Bringing up the following example from Grant Morrisons JLA:
- Unintentional Period Piece: This was DC Comics during The '90s, where they were knee-deep in experimenting with how much they could screw around with the status quo at the time. This means that JLA ends up being a premiere time capsule for everything about 90s DC from Superman's infamous mullet, to his Superman Blue electric form, to just Kyle Rayner's presence in general (and calling his generation "the Jerry Springer generation"), to Aquaman's barbarian look, etc.
- 90s DC — this needs to be 90s America, not "X Age of Comic Books".
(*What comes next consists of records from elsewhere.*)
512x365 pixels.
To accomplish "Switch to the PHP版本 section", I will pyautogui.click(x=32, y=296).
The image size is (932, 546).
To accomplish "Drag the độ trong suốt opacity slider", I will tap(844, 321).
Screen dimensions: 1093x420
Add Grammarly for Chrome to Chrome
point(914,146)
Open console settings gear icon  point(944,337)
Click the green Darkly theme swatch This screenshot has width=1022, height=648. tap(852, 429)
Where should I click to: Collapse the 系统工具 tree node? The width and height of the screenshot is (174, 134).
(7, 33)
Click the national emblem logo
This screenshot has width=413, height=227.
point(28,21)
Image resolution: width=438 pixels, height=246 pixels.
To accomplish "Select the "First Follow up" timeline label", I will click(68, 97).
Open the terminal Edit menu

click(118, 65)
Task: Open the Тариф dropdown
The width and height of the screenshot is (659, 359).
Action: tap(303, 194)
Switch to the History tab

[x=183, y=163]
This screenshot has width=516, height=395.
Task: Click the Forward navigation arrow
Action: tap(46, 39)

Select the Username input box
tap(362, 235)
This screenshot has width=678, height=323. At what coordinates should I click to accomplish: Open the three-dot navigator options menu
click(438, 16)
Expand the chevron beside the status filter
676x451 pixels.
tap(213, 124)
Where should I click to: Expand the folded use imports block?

- from Superman's infamous mullet, — were mullets big in the 90s? Then it counts
- to his Superman Blue electric form, — no, this isn't an unintentional reference to a short-lived pop culture trend
- to just Kyle Rayner's presence in general — no, this isn't an unintentional reference to a short-lived pop culture trend
- (and calling his generation "the Jerry Springer generation"),— that might count
- to Aquaman's barbarian look, etc. — that doesn't count as a short-lived pop culture trend.
Technically Superman's mullet is a Superman example, not a JLA example.
I had a dog-themed avatar before it was cool.That's one of the issues we've run into, anyone with a sharp enough eye can determine the film stock that was used, printer quality for the comic book or character designs that historically place it in a certain time period. That's just not the trope, it needs to be based on the broad look, tone and language used that reflects the time and place of society in which it was made. Something like dated visual effects might work (ie the Bullet Time sequence in The Matrix that was heavily aped in the years following) but it can't be a self-referential dating like the Superman Red/Blue period.
Edited by KJMackley on Dec 27th 2020 at 3:24:51 AM
Bringing up the following example from Doctor Who 2021 NYS "Revolution of the Daleks":
- Unintentional Period Piece: Some aspects of it come off this way as a special written in late 2019, filmed in early 2020 and released in January 2021, such as the obvious inability to predict the COVID-19 Pandemic that should otherwise be a very visible part of January 2021 when the episode is presumed to take place. On top of that, much of the special's focus is on political charictures of UK Prime Minister Theresa May and US President Donald Trump. By the time the episode finally aired, both figures were falling out of public relevance: May had resigned from her post in mid-2019 note , while Trump was voted out of office just two months prior.
As this is acknowledged in-universe, it probably passes the "special circumstances" test. However, I don't see anything that actually makes it a UPP - the Trump example doesn't count as he's still POTUS as of the work's release, which was today. (That also needs a rewrite for ROCEJ reasons, of course.)